Saved entries:
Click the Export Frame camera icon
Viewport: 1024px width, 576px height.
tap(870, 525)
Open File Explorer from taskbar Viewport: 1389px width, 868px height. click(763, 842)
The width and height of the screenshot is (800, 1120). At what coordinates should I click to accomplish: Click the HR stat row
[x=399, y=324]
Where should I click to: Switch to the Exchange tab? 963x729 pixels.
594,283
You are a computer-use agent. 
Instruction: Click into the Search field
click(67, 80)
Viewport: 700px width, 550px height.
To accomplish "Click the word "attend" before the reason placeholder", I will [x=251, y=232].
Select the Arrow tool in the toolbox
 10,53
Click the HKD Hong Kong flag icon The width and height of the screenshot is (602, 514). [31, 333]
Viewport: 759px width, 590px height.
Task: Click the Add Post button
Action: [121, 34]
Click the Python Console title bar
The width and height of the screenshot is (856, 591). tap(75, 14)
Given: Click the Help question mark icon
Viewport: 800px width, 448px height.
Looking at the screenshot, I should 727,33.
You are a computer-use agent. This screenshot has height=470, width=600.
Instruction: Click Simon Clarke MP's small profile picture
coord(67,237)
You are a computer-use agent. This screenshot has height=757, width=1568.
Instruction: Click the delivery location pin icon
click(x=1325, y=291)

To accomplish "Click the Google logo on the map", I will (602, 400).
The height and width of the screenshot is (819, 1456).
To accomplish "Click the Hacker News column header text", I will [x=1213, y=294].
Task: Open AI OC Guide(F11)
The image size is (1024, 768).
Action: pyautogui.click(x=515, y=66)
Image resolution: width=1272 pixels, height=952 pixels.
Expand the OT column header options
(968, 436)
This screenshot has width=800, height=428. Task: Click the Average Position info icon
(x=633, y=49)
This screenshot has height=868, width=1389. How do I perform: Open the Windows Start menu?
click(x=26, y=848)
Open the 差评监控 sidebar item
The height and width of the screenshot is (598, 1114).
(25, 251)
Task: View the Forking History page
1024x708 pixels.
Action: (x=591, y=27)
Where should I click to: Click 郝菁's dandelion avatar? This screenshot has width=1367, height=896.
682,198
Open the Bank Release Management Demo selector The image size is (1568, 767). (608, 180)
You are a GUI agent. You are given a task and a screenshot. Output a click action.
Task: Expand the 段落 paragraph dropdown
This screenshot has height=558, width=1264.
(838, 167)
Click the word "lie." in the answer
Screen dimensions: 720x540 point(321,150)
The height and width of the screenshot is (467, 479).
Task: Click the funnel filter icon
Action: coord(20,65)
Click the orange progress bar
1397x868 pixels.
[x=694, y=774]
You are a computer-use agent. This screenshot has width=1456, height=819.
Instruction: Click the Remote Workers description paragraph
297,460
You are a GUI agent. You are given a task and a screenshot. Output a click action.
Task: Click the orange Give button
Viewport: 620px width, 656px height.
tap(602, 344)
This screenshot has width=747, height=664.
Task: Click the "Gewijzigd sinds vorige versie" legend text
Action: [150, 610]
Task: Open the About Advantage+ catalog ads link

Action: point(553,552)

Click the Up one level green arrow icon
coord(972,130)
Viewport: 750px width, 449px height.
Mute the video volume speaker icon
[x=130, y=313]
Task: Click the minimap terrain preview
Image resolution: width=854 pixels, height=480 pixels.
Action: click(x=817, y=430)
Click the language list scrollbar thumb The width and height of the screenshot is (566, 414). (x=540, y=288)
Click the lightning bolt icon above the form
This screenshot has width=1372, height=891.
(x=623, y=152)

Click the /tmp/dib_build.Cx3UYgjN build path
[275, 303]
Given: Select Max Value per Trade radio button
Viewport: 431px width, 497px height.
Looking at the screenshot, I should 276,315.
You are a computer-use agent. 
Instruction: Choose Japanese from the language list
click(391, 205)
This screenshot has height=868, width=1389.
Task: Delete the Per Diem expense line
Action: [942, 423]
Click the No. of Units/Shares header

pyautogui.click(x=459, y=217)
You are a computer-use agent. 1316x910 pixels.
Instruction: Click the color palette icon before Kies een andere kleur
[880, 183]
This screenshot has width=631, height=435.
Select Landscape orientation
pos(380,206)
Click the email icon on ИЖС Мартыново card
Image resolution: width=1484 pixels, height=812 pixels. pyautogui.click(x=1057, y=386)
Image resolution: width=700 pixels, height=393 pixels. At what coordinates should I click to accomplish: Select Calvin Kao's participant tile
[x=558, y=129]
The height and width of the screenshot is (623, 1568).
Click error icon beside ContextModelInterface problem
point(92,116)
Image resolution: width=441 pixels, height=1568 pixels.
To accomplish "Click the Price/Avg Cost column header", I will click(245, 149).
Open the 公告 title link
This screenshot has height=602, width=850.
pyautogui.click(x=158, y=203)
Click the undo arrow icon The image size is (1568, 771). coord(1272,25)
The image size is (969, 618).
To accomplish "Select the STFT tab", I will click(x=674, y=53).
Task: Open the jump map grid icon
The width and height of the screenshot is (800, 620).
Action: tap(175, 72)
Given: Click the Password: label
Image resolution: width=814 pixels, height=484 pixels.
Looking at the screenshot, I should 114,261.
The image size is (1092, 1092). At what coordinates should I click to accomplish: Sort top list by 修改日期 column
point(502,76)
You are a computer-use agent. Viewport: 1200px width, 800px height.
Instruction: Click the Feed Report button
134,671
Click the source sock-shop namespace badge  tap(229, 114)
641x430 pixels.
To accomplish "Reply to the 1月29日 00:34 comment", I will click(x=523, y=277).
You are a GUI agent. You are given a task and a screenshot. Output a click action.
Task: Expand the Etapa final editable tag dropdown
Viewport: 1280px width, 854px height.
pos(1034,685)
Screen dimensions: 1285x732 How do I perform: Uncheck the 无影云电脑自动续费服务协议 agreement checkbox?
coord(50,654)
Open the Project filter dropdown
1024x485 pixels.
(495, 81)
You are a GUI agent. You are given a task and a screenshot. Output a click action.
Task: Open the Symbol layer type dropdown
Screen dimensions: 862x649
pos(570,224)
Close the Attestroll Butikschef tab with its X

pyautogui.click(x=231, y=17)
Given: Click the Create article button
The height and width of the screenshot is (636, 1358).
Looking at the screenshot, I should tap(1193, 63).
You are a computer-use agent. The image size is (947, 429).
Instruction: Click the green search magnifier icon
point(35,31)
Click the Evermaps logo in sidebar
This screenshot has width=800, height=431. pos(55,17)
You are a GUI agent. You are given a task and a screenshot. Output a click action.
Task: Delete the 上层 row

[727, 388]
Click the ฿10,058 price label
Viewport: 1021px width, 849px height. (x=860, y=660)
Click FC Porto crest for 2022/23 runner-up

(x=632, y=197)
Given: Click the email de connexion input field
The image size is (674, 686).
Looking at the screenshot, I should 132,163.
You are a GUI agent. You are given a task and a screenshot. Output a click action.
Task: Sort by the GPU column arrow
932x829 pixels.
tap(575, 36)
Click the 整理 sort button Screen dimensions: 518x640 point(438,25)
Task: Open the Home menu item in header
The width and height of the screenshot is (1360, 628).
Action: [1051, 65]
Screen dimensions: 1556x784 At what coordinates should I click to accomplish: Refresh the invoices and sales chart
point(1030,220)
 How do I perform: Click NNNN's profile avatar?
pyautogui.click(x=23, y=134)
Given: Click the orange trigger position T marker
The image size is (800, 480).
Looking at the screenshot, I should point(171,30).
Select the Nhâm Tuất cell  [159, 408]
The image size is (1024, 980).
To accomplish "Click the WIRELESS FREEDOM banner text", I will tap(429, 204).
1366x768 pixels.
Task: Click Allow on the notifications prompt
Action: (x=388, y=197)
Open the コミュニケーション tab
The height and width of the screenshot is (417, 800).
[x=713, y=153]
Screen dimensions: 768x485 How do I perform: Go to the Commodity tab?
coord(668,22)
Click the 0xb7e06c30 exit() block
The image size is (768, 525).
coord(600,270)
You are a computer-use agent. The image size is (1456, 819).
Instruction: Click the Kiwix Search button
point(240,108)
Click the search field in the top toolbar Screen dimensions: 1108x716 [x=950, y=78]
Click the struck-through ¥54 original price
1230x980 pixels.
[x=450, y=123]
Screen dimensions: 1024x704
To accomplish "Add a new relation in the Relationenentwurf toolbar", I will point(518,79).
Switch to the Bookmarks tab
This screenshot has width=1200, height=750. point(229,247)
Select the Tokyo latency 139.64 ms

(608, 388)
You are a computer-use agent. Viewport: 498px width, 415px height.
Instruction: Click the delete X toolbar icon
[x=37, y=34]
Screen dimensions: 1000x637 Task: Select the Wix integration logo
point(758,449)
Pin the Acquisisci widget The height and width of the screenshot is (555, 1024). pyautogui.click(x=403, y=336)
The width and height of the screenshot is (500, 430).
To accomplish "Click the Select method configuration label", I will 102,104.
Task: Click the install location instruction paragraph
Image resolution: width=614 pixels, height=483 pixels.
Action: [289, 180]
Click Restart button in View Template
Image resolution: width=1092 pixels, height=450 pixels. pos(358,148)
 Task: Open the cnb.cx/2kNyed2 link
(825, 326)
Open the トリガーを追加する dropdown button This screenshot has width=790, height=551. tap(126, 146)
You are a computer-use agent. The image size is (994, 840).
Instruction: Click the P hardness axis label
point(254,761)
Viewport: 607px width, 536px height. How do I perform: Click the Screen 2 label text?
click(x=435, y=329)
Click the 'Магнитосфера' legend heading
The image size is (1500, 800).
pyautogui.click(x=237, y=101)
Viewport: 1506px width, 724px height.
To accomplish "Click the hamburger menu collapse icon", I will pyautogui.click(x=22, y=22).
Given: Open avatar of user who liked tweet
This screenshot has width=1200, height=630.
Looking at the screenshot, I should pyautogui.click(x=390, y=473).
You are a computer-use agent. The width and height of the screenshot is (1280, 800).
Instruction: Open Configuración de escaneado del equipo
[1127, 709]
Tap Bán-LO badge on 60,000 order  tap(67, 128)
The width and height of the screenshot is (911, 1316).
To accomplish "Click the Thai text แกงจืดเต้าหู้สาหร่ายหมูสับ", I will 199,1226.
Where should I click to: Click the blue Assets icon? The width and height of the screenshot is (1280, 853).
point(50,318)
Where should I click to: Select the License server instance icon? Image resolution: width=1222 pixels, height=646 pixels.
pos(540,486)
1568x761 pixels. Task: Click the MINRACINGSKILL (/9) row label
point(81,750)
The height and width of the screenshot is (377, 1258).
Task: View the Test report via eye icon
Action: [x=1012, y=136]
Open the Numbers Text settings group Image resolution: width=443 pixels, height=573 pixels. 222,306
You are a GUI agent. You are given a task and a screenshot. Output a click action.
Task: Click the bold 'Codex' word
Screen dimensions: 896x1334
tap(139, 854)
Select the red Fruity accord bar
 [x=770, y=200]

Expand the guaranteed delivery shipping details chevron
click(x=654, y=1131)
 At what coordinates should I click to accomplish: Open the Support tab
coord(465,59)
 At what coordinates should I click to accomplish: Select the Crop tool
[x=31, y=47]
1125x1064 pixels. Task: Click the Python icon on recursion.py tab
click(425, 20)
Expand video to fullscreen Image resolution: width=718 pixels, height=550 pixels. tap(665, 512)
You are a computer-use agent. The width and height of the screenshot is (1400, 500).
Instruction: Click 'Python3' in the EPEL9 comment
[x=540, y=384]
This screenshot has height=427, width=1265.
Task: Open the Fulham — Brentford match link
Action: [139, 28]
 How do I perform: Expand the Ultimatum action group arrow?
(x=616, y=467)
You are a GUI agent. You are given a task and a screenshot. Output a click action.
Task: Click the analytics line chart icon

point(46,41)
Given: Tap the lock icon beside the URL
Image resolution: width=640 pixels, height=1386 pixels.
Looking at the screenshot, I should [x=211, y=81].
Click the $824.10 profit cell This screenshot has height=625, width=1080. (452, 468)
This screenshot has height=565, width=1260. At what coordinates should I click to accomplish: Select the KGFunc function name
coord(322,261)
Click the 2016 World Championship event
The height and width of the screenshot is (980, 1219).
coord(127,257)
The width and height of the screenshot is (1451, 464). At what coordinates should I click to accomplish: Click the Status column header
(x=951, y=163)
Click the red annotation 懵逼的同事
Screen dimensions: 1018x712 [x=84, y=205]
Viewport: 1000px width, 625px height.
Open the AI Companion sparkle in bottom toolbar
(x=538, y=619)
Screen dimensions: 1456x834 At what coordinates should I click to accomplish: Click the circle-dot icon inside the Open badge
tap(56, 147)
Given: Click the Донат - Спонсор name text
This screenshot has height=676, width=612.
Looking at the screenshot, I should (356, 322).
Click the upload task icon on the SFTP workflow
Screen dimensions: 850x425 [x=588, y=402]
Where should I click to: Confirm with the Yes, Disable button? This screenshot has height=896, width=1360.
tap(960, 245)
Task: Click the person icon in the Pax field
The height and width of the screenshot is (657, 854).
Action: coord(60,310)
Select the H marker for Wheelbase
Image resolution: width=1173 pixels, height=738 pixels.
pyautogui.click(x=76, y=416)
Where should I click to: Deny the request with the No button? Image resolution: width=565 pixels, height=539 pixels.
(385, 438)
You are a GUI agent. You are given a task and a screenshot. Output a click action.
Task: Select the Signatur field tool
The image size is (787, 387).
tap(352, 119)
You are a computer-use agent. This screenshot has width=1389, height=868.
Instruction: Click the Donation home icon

→ What is being asked
Gather all lines from the records above in which "orange" appears.

→ Written reply
Click the orange progress bar
Task: Click the orange Give button
Given: Click the orange trigger position T marker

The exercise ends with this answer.